La peste noire - Black Death

La Peste noire-Black Death

Une peste violente qui ravagea l'Europe entre mars 1348 et le printemps 1351, et aurait emporté près de la moitié de la population.

Elle a été apportée par des marins à Gênes du sud de la Russie, où ils étaient venu d'Asie centrale.

En mars et avril 1348, il se répandit en Italie, en Espagne et dans le sud de la France et en mai de cette année-là, il avait atteint le sud-ouest de l'Angleterre.

Bien que les Juifs semblent avoir souffert autant que leurs voisins chrétiens, un mythe est né, surtout en Allemagne, que la propagation de la maladie était due à un complot des Juifs visant à détruire les chrétiens en empoisonnant les puits d'où ils tiraient de l'eau à des fins de boisson.
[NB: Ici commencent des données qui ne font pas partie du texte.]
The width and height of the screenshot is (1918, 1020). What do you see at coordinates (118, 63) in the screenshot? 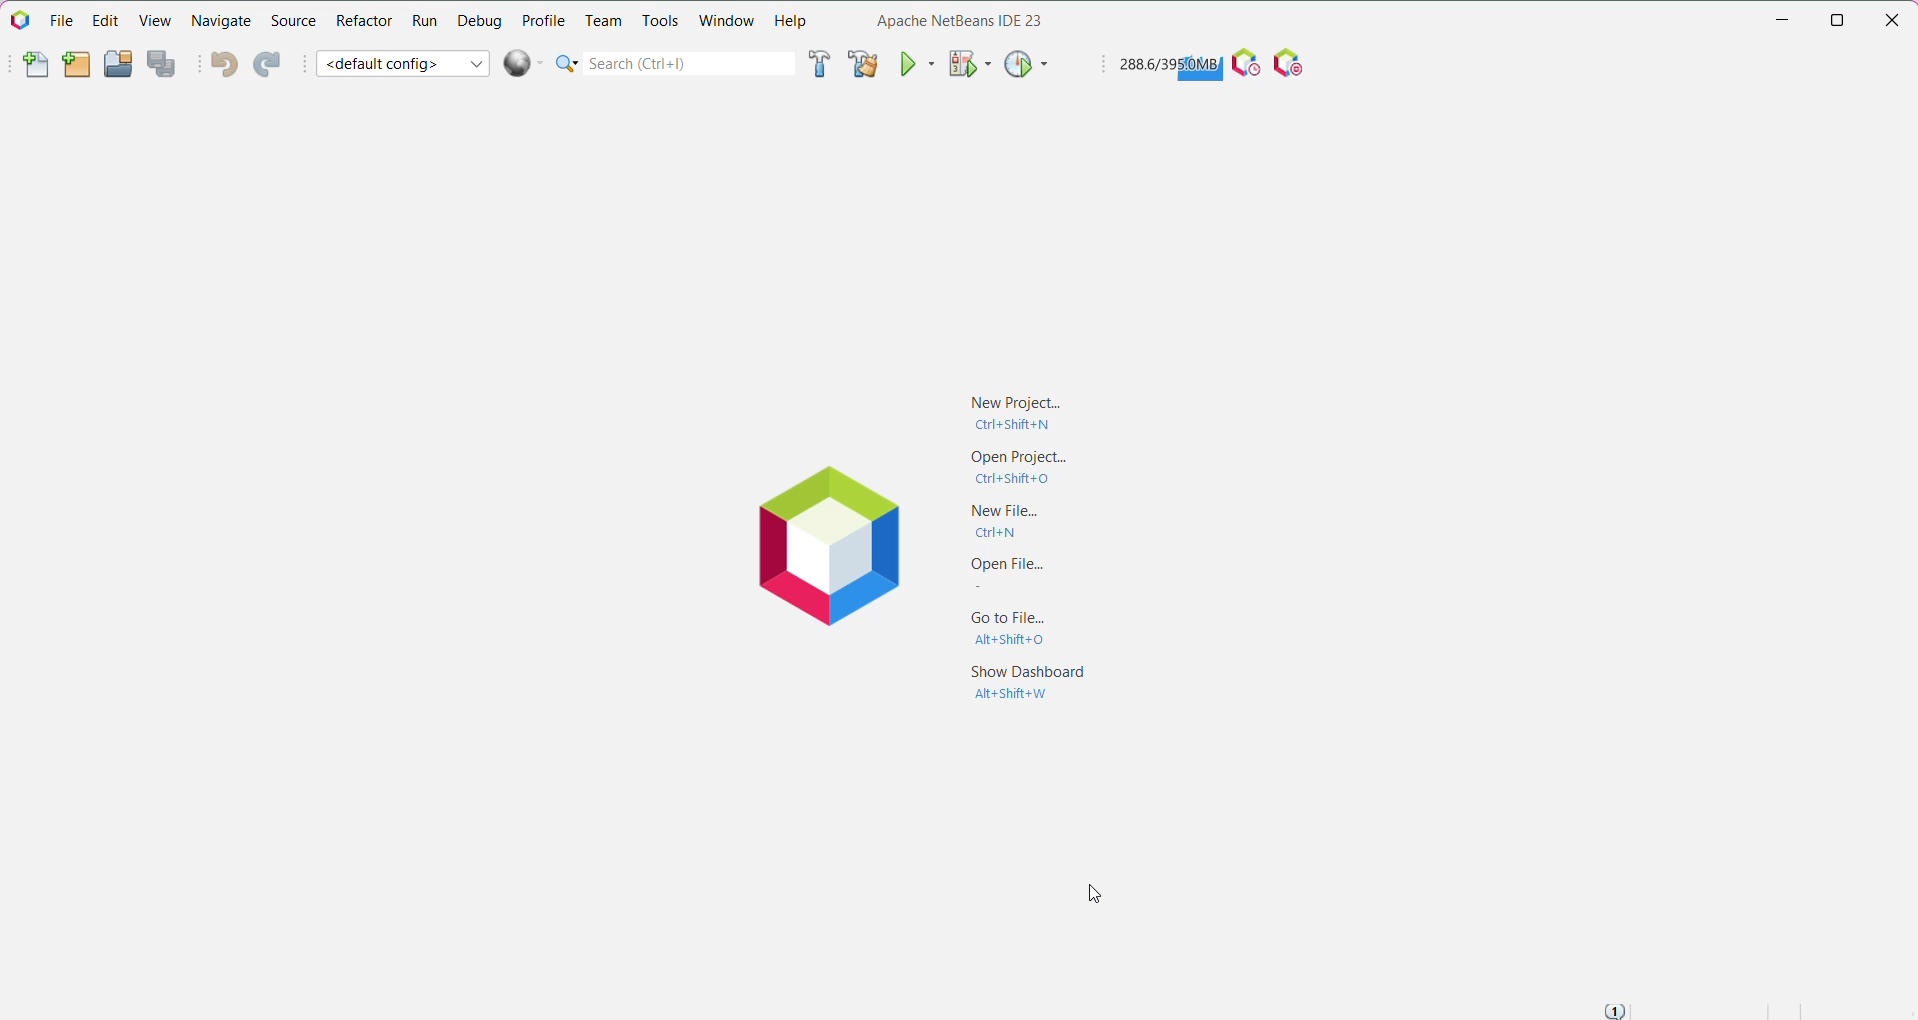
I see `Open Project` at bounding box center [118, 63]. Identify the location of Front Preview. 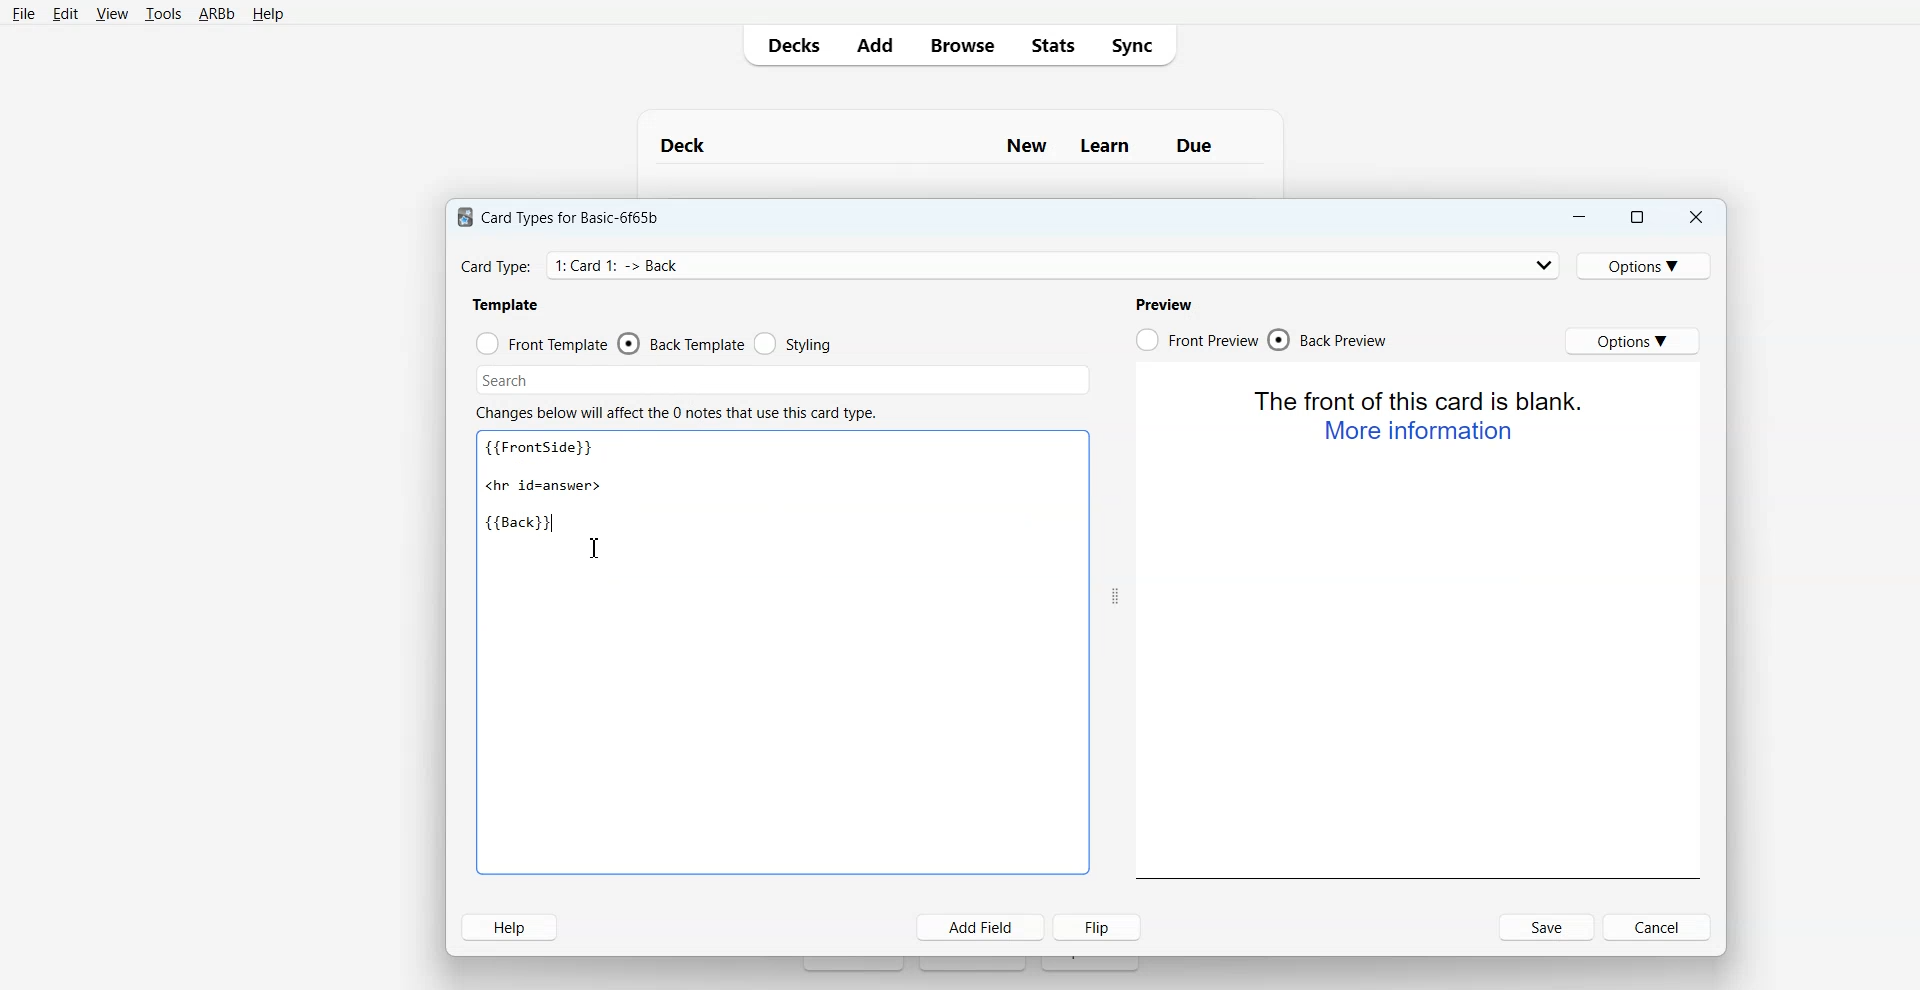
(1196, 339).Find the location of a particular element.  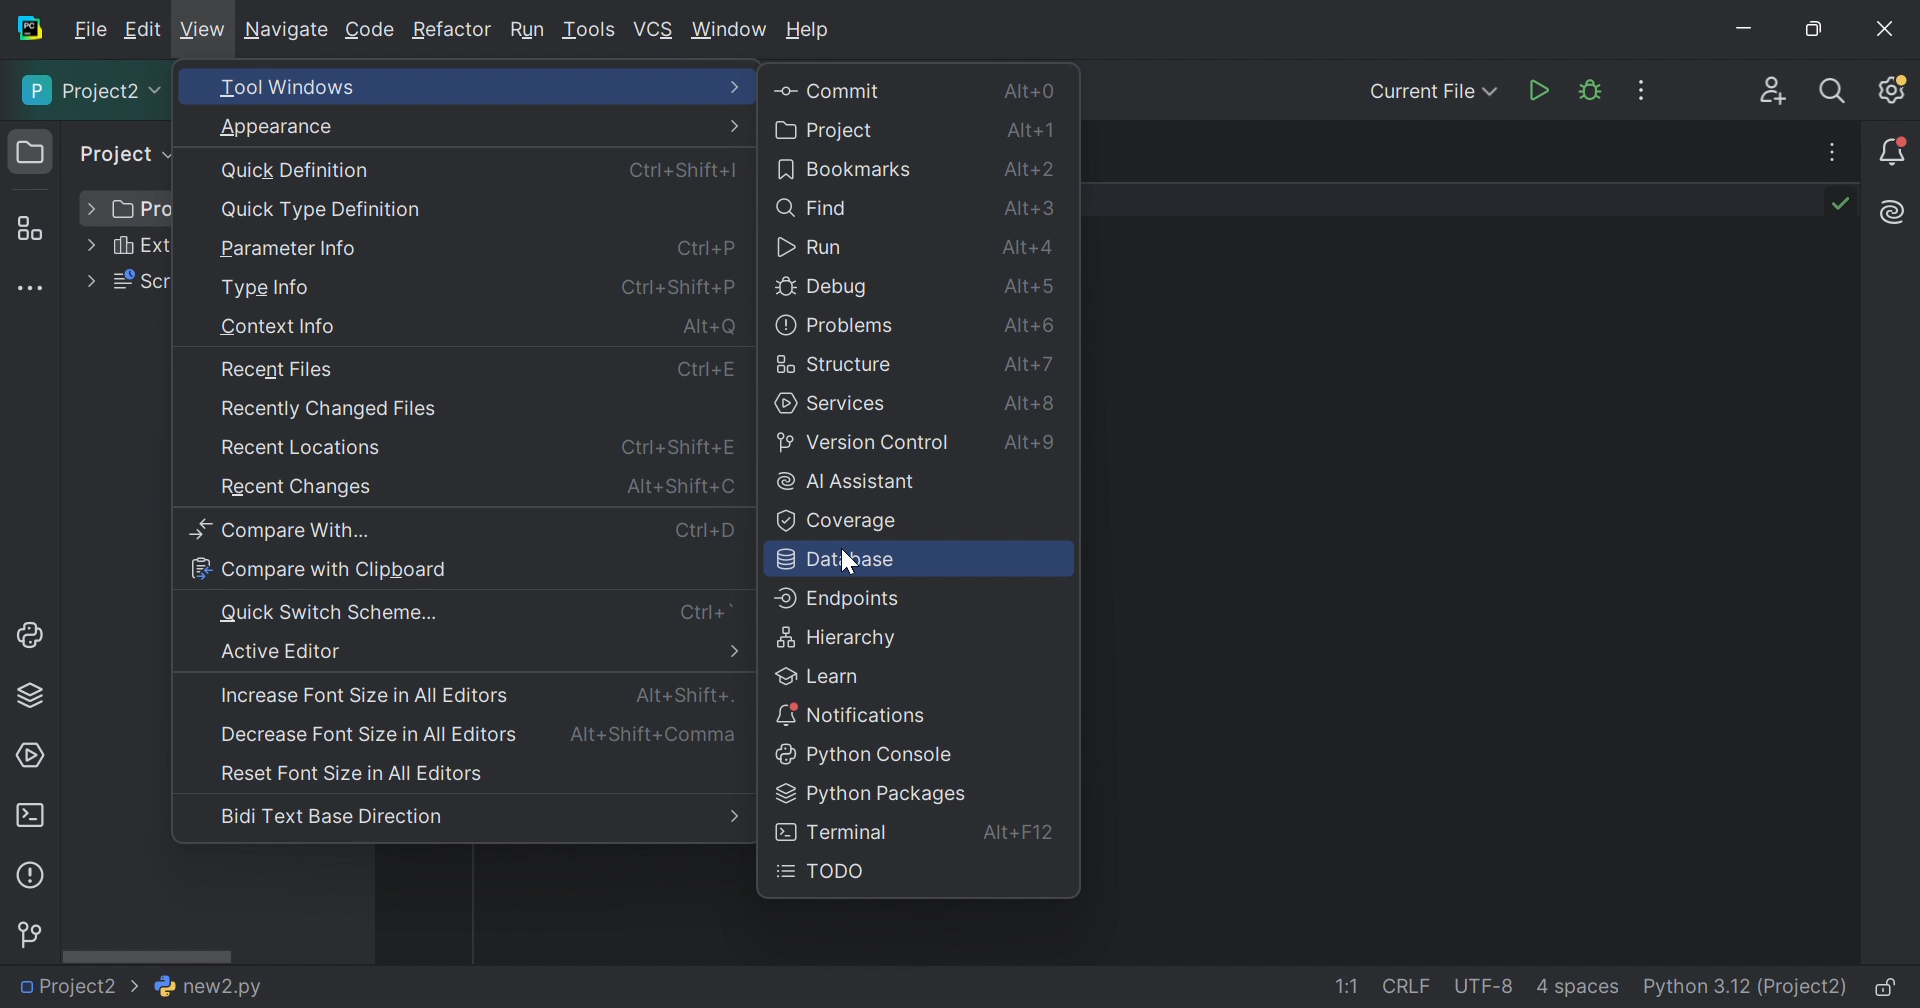

Quick Definition is located at coordinates (297, 170).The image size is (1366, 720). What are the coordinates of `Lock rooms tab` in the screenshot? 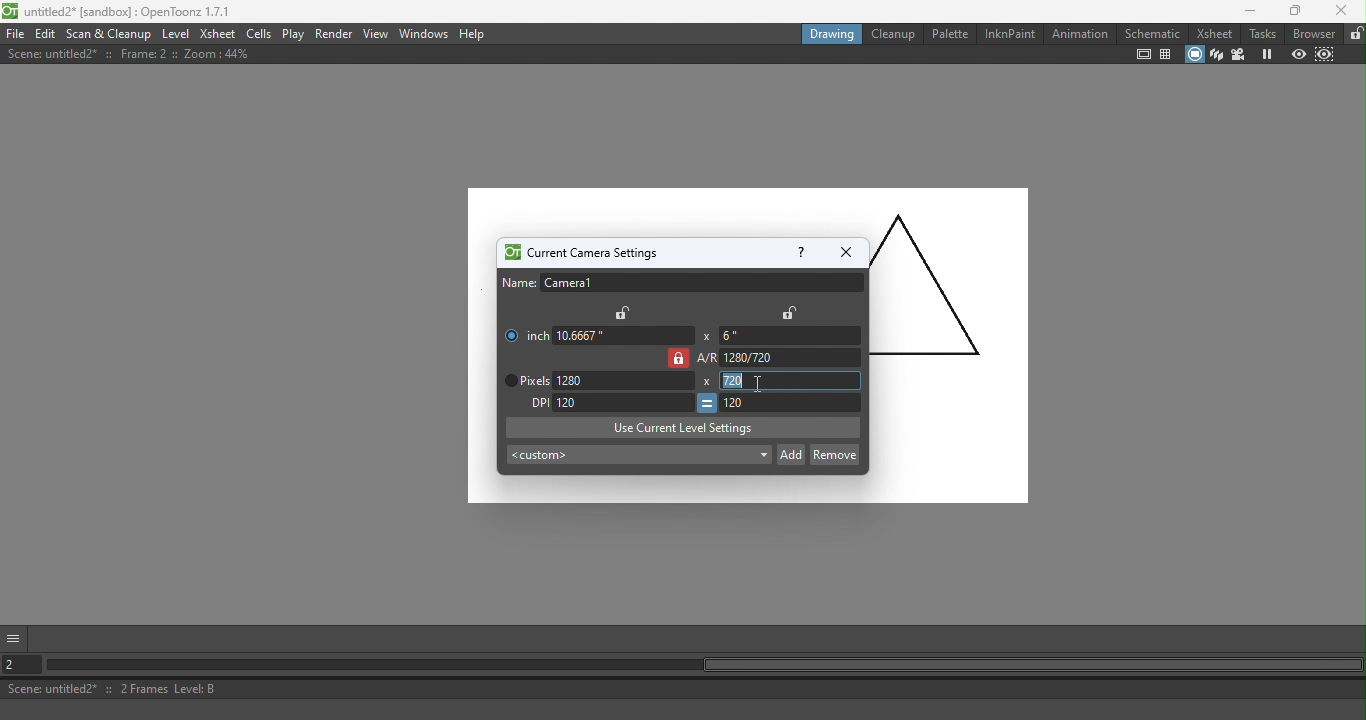 It's located at (1354, 34).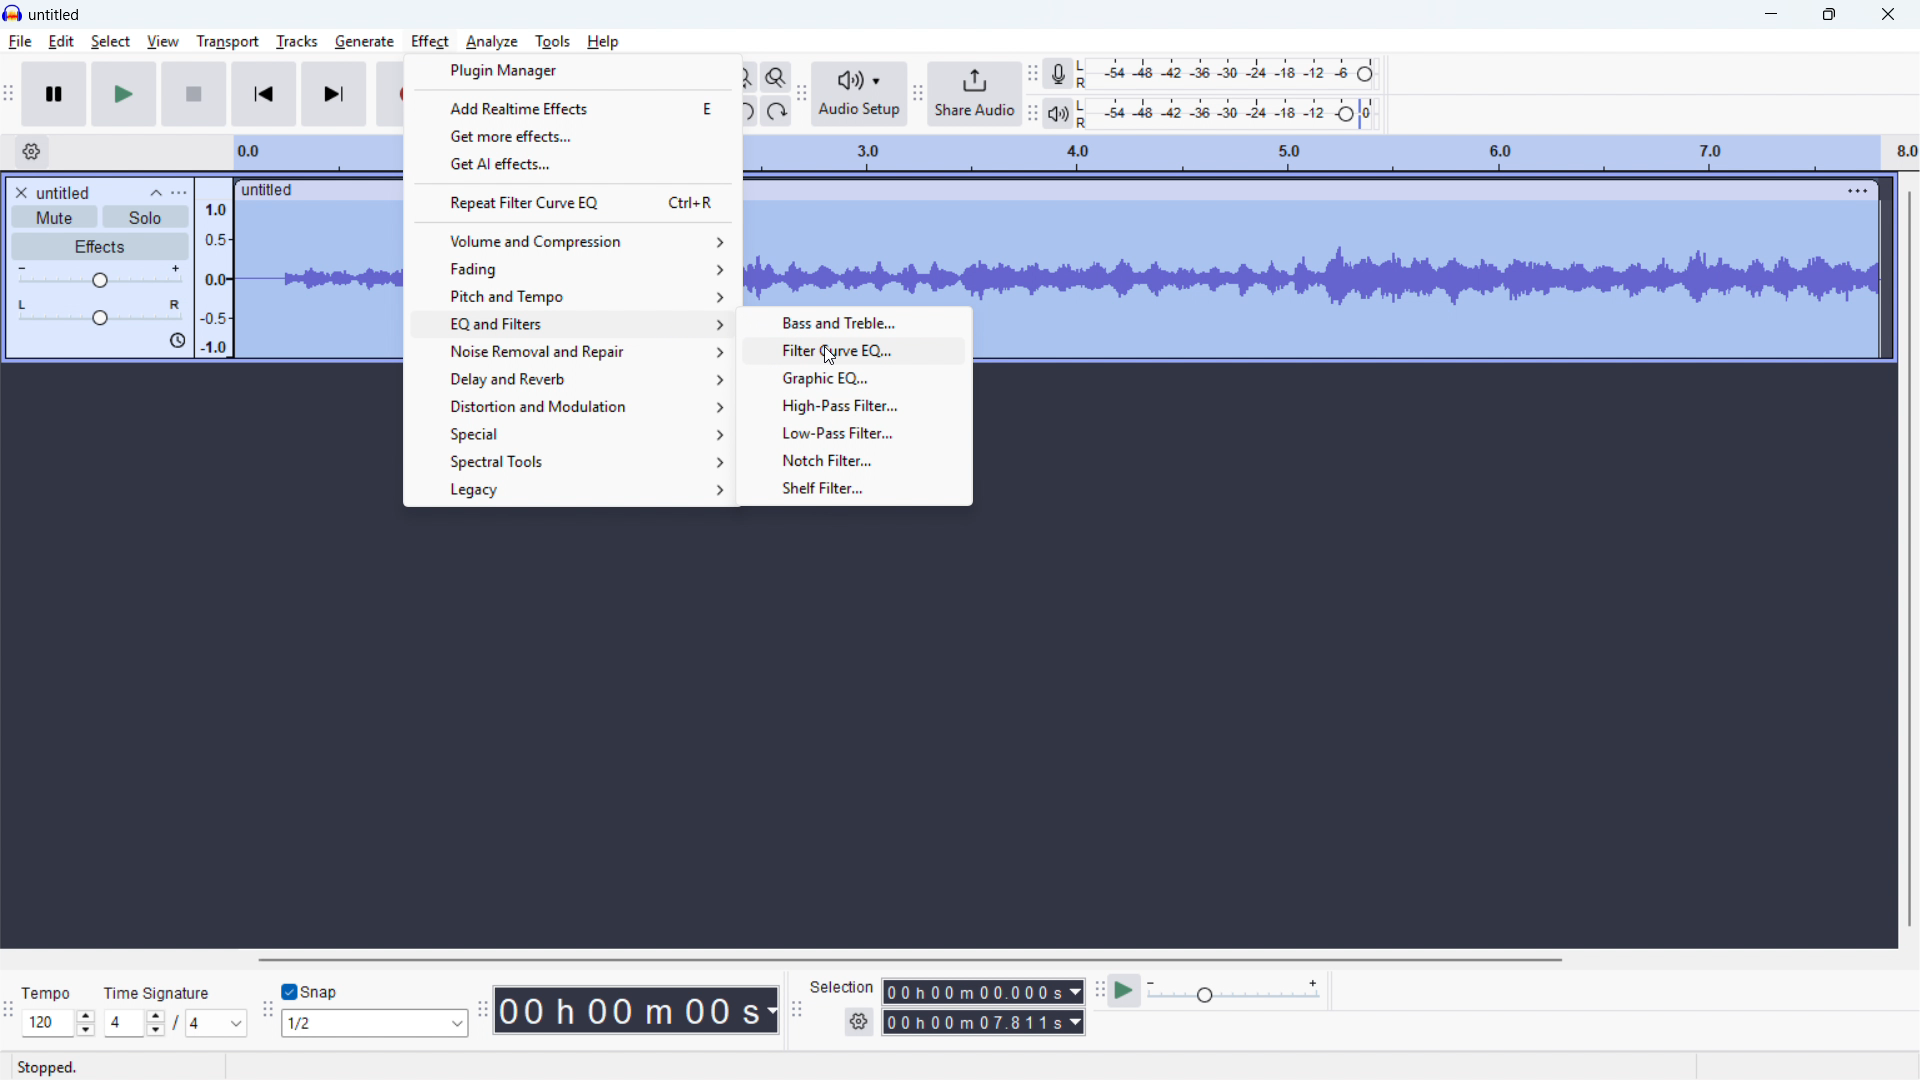  I want to click on analyze, so click(491, 40).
Cette théorie absurde avait été lancée en 1319 en Franconie.

En 1348, une fois l'accusation portée, elle se répandit avec une rapidité étonnante de ville en ville et des rapports officiels ont été envoyés par les maires de diverses villes contenant des aveux présumés de Juifs qui avaient été saisis sous l'accusation et mis à la torture.

La première épidémie semble s'être produite dans le nord de l'Espagne, à Barcelone, Cervera et Tarrega, dans les mois de juin et juillet.

Mais le mythe réel de l'empoisonnement au puits en relation avec la peste noire semble avoir surgi en Suisse à l'automne de cette année-là, bien que le pape Clément VI avait publié en juillet une bulle déclarant sa fausseté.

Lorsque la peste atteignit Chillon, les Juifs de cet endroit furent arrêtés et torturés.

Un certain Balavignus « avoua » qu'un complot élaboré avait été concocté par des Juifs dans une ville du sud de la France.

Jacob à Paskate de Tolède, Peyret de Chambéry et un Aboget.

Ceux-ci avaient composé un poison dont les ingrédients étaient les cœurs des chrétiens, les araignées, les grenouilles, les lézards, la chair humaine et les hosties sacrées, et avait distribué la poudre faite de cette concoction pour être déposée dans les puits où les chrétiens puisaient l'eau.

La nouvelle se répandit à Châtel, Châtelard et Berne et de ce dernier lieu, des messagers spéciaux furent envoyés dans toutes les villes de la Suisse et du Haut-Rhin, ce qui produisit bientôt l'effet naturel.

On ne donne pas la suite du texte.